**What to do:**
Format the data from the line with "Task: Toggle chart shift button" up to and including the line with "coord(670,185)" as a numbered list, omitting blank lines.

**Dataset records:**
%%

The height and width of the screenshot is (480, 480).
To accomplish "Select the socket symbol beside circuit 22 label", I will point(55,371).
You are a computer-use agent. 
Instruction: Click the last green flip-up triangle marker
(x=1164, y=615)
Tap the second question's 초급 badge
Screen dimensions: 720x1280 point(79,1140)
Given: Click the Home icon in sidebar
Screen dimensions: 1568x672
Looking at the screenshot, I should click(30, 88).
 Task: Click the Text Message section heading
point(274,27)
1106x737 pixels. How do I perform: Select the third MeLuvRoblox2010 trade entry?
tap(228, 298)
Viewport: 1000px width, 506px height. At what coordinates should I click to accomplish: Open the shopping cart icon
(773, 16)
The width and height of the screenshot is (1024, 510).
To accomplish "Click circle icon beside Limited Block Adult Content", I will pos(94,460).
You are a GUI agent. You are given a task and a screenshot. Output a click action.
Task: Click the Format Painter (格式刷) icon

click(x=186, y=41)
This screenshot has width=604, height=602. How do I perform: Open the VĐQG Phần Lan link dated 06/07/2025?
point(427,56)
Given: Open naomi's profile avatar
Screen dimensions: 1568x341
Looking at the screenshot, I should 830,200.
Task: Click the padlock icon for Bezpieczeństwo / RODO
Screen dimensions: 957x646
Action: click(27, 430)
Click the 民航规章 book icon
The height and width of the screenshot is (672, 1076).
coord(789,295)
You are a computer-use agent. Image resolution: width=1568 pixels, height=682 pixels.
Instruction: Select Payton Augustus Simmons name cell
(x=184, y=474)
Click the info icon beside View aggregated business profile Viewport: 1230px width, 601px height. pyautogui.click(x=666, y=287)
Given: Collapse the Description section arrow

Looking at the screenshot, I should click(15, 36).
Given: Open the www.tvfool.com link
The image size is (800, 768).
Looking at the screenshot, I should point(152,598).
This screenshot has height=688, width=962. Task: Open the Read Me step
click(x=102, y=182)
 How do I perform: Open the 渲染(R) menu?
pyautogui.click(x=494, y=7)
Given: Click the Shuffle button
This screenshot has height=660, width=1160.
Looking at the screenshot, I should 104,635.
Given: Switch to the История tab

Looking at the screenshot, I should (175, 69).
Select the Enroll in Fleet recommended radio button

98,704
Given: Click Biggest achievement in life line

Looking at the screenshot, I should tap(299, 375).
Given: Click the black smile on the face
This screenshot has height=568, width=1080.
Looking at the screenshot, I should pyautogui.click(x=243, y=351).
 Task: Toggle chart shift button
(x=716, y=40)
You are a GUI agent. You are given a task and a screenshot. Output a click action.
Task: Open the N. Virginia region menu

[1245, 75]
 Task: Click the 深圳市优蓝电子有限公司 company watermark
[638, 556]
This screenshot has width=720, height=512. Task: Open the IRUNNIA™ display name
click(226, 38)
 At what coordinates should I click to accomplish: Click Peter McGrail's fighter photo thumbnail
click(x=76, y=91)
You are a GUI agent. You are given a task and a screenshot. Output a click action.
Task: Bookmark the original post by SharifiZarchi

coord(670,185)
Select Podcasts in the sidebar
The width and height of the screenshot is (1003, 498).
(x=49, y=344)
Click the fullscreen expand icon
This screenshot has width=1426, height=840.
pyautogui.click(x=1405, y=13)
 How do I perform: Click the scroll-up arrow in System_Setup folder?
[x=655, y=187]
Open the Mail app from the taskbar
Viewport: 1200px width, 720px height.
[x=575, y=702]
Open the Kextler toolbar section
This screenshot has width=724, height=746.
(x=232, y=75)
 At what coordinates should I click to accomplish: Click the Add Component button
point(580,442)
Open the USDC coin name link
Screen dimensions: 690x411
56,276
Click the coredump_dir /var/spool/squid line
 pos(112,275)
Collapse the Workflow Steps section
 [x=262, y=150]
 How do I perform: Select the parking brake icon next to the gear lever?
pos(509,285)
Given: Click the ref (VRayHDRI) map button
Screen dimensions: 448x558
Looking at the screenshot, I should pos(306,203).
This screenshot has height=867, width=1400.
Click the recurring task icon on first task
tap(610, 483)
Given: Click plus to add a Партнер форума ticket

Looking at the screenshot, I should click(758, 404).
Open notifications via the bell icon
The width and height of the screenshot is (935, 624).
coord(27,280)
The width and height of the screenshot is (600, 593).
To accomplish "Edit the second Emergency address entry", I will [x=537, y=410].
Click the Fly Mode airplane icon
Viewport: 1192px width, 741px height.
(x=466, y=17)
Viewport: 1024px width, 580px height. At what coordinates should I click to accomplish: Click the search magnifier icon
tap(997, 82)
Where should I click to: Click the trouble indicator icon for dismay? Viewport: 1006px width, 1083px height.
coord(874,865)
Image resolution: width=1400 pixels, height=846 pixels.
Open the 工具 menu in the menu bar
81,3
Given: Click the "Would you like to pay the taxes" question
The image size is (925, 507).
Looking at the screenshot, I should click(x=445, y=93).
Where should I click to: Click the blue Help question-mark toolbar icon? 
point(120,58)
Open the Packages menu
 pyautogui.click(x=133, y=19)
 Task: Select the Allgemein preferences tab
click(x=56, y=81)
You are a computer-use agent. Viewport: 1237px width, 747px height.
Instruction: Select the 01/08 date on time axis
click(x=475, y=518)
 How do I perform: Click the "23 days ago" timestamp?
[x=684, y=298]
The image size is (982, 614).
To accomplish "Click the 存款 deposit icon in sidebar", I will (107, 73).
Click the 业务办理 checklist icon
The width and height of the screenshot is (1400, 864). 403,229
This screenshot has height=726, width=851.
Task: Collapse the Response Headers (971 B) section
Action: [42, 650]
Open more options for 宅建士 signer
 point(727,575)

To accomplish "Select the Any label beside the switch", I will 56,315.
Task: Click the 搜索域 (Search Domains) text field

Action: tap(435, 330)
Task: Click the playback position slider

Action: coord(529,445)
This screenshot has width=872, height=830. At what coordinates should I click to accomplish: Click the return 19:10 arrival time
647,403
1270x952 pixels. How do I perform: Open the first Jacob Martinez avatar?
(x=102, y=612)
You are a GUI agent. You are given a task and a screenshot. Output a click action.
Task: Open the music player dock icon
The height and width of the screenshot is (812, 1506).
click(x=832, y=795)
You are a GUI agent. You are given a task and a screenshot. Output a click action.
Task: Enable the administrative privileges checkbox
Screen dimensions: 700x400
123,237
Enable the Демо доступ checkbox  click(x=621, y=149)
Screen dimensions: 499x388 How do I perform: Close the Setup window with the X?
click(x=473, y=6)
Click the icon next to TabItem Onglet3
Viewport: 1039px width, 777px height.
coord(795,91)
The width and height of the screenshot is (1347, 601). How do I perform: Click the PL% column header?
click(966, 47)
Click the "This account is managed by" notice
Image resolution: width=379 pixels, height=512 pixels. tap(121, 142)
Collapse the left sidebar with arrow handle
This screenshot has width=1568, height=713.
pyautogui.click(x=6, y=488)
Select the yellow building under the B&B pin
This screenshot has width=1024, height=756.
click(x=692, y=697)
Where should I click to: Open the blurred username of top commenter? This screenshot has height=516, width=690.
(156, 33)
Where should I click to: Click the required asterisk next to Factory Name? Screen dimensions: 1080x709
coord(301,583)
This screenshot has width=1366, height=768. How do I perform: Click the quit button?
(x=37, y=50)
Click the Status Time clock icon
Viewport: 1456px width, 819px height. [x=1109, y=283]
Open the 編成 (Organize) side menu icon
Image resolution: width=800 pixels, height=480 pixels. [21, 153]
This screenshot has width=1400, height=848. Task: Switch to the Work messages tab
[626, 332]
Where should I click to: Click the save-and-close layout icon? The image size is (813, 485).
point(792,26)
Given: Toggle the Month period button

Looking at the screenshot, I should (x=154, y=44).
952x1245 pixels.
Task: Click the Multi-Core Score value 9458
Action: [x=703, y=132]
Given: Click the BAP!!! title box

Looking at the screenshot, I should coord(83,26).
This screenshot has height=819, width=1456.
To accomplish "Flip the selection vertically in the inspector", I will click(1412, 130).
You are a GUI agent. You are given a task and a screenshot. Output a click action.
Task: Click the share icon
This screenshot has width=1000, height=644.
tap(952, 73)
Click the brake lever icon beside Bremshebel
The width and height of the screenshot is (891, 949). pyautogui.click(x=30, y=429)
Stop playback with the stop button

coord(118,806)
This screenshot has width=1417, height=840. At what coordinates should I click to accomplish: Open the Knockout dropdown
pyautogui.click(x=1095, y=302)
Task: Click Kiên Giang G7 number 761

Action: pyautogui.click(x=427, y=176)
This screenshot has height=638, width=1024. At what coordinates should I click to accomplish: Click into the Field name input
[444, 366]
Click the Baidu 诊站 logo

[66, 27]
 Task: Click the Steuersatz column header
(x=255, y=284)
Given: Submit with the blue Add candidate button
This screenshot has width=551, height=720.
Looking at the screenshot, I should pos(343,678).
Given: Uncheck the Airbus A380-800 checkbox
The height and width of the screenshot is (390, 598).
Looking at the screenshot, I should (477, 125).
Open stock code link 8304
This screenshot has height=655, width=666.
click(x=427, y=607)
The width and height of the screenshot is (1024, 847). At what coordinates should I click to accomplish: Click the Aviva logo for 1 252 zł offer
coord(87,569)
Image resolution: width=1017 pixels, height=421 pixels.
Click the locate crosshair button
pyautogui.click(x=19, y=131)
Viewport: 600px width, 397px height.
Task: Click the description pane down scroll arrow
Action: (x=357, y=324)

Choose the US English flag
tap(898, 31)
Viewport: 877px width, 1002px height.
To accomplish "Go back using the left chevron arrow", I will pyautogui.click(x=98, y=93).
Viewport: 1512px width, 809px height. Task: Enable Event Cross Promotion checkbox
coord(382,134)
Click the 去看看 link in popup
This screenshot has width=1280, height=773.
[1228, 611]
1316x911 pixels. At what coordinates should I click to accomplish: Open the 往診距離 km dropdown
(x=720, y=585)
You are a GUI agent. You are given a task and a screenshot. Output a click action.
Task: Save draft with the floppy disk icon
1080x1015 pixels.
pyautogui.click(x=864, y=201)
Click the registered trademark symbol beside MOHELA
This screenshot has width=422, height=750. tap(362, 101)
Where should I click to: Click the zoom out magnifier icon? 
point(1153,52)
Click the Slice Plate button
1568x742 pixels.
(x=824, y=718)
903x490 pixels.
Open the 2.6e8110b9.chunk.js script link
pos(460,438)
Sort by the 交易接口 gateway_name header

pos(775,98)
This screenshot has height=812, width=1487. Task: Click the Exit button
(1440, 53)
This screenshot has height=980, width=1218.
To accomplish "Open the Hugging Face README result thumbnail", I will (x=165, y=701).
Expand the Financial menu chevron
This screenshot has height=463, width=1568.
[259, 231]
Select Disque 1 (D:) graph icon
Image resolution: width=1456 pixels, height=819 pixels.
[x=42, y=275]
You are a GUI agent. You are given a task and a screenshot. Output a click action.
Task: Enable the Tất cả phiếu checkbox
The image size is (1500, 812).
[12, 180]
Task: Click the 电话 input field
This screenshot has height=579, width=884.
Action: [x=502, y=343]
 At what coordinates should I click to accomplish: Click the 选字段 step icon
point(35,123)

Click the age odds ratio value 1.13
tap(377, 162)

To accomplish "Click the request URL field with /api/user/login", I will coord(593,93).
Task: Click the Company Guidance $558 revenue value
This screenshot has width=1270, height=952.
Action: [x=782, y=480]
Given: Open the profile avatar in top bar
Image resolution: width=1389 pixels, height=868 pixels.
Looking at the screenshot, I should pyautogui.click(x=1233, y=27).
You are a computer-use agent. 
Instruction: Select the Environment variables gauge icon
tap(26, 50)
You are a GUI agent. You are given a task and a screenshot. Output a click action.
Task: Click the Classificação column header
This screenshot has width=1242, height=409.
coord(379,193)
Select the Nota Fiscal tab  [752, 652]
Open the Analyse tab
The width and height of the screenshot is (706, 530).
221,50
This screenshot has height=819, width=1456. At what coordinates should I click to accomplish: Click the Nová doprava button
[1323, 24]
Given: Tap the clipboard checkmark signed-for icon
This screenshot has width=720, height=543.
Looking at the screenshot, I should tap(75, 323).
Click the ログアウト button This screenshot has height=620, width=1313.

%%

**Answer for the task:**
1.  Task: Toggle chart shift button
2. (x=716, y=40)
3. You are a GUI agent. You are given a task and a screenshot. Output a click action.
4. Task: Open the N. Virginia region menu
5. [1245, 75]
6.  Task: Click the 深圳市优蓝电子有限公司 company watermark
7. [638, 556]
8. This screenshot has width=720, height=512. Task: Open the IRUNNIA™ display name
9. click(226, 38)
10.  At what coordinates should I click to accomplish: Click Peter McGrail's fighter photo thumbnail
11. click(x=76, y=91)
12. You are a GUI agent. You are given a task and a screenshot. Output a click action.
13. Task: Bookmark the original post by SharifiZarchi
14. coord(670,185)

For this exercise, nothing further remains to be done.